Metamemory is an aspect of metacognition that is one's knowledge of memory and understanding of their own memory performance (Kreutzer et al., 1975). Executive function skills are foundational skills required for the development of metamemory in early school-age children (Lockl & Schneider, 2007; Lecce et al., 2015). Previous studies have suggested children with Attention-Deficit/Hyperactivity Disorder (ADHD) may have weaker study and organizational strategies, suggesting weaker metamemory skills (O'Neill & Douglas, 1991; Voelker et al., 1989). The current study aimed to examine the metamemory knowledge of typically developing (TD) children and children with ADHD on a novel declarative metamemory questionnaire. We hypothesized that the ADHD group would have worse metamemory performance than the TD group and that executive functioning skills would be significantly associated with metamemory for all groups.

The current study recruited a total of 93 English-speaking children between the ages of 6 to 12 years old, including 70 typically developing (TD) children (M age=9.1+1.92; females 49%), and 23 children with diagnoses of ADHD (M age=9.56+1.27; females 57%). Fifty-seven percent of the ADHD group reported daily use of stimulant medication, but no participants took medication on the day of testing. The participant groups did not significantly differ regarding age or sex. Participants completed the Measure of Metamemory (MoM-10) which included 10 multiple choice questions (i.e., Accuracy) and asked participants to explain their multiple-choice answer (i.e., Explanation). This provided three scores: Accuracy (max 10 points), Explanation (max 20 points), and Total (max 30 points). Additionally, participants' parents completed the 12-item Behavior Rating Inventory of Executive Function, 2nd Edition (BRIEF-2) Screening form, evaluating the child's executive functioning, which provided a percentile based on age and sex.

Within the ADHD group, BRIEF-2 percentiles and MoM-10 scores did not differ between those who were medicated and those who were not.
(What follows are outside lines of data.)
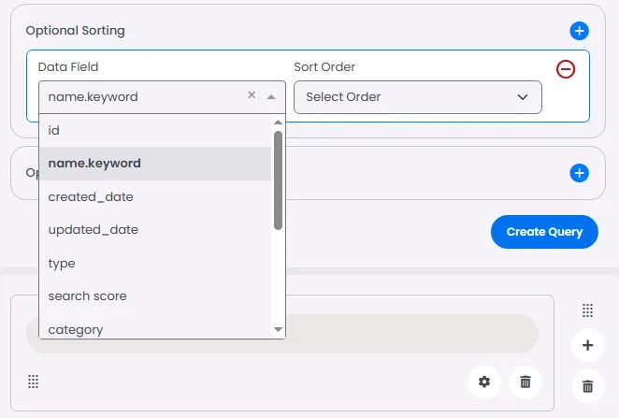Open the Select Order dropdown
This screenshot has width=619, height=418.
(x=417, y=97)
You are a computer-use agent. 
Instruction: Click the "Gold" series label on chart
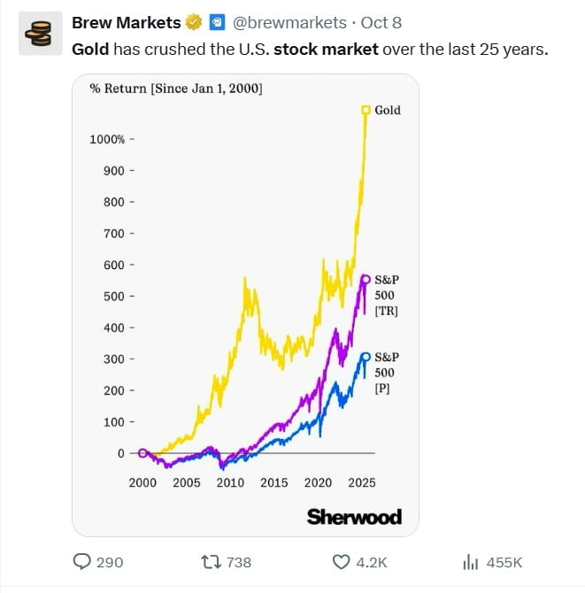pyautogui.click(x=388, y=111)
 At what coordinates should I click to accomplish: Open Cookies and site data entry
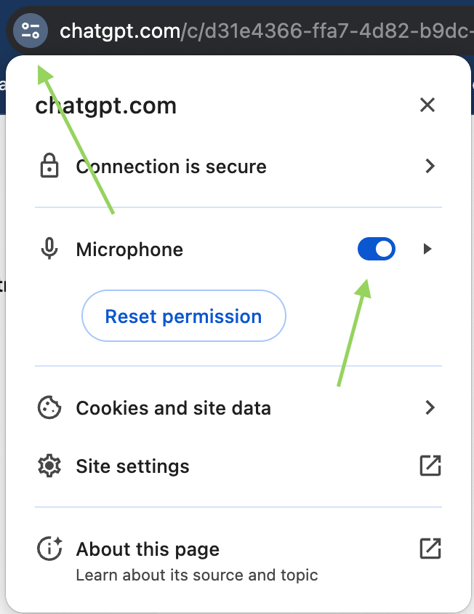click(238, 407)
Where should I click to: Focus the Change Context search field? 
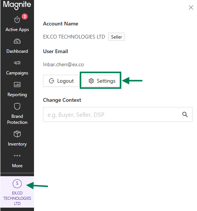pyautogui.click(x=118, y=114)

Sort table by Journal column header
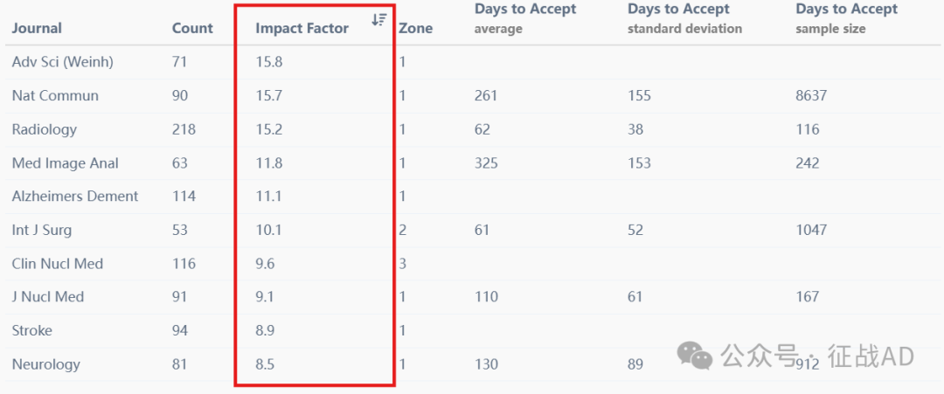[x=37, y=28]
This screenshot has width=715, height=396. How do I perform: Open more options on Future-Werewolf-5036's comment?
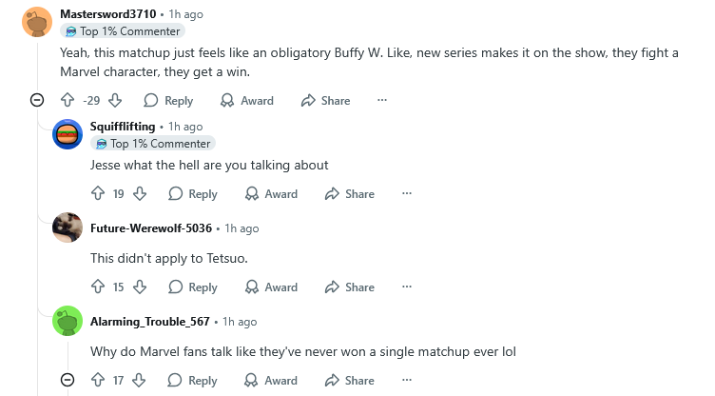[406, 287]
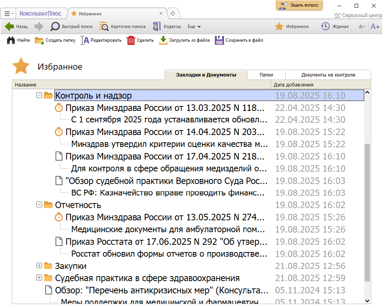Click the green Back arrow icon

pyautogui.click(x=9, y=27)
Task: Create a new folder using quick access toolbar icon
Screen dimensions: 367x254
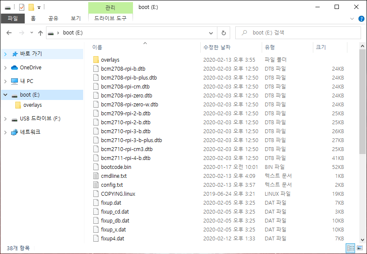Action: (x=31, y=6)
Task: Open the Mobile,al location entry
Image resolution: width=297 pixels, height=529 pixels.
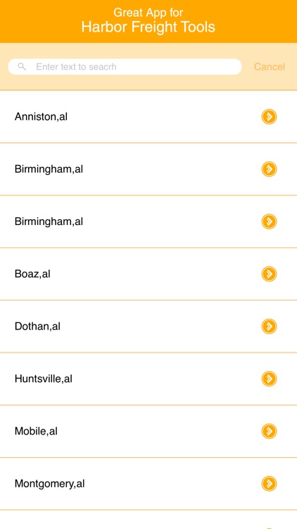Action: pos(149,431)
As previous literature has shown, the TD and ADHD groups significantly differed on the BRIEF-2 screening score percentiles (t(91)=-5.78, p<0.001; TD M=52.89+26.1; ADHD M=85.26+13.82). The TD and ADHD groups did not significantly differ on either the MoM-10 Accuracy (p=0.13; TD M=7.22+1.84; ADHD M=7.87+1.32), the Explanation (p=0.08; TD M=9.34+3.80; ADHD M=10.57+2.92), or Total (p=0.13). There was a trend towards a significant correlation between the Explanation scores and BRIEF-2 for TD participants (r=-0.23, p=0.06), but there was no significant correlation between Explanation, Accuracy, or Total scores and the BRIEF-2 for the ADHD group.
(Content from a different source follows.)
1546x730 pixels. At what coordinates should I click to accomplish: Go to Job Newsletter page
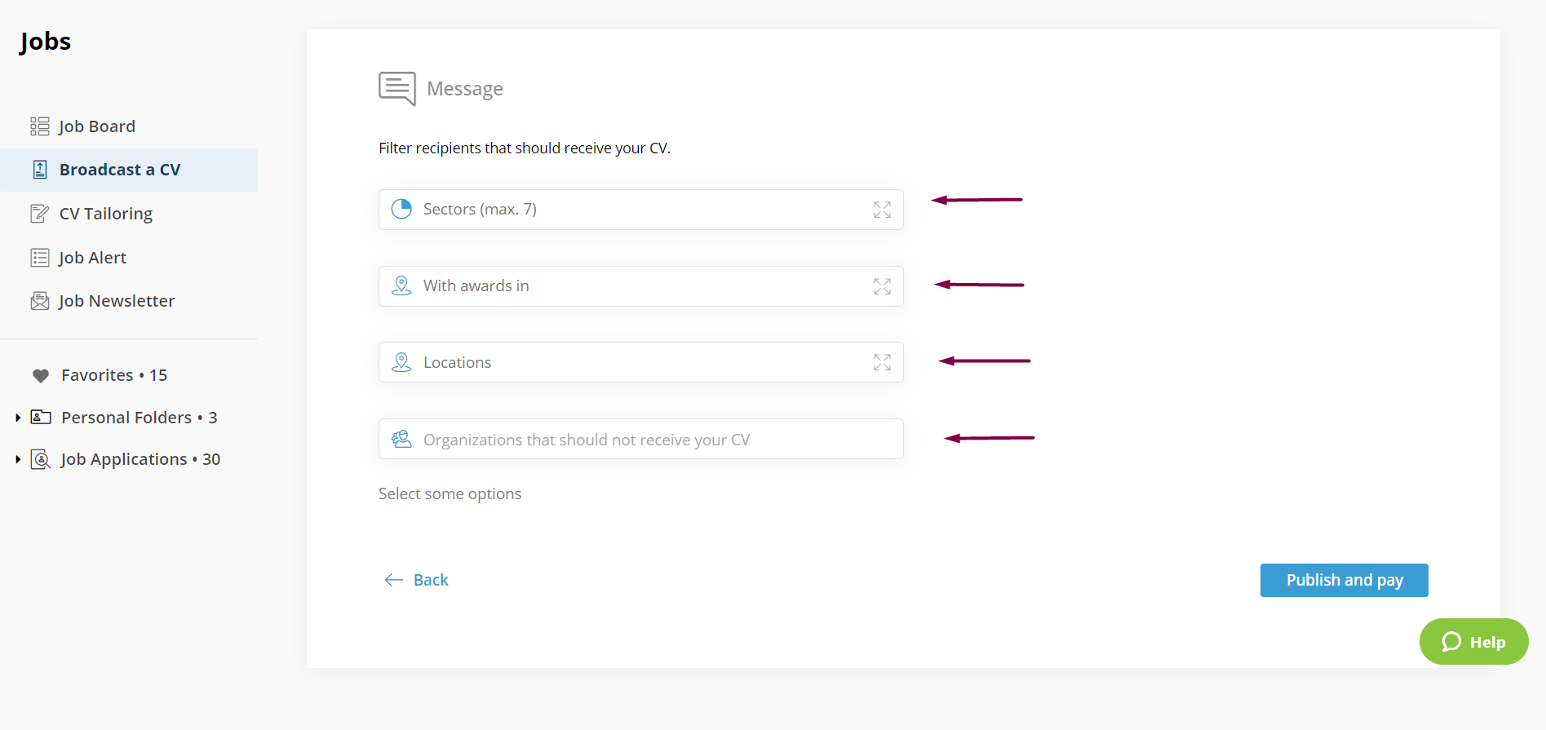117,301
Our results tentatively suggest a possible association between metamemory and parent reported executive functioning for TD children, supporting the expected association between the development of executive functioning and the development of metamemory. However, there was no association between metamemory and executive functioning for children with ADHD, likely due to the restricted range of executive functioning scores for this group (i.e., M=85.25+13.82; Range 55-99). Additionally, metamemory did not significantly differ between diagnostic groups. Children with ADHD may have comparable metamemory knowledge to TD children as a result of executive functioning instruction and support they have received. Rather, there may be group differences in the application of metamemory judgement and strategies.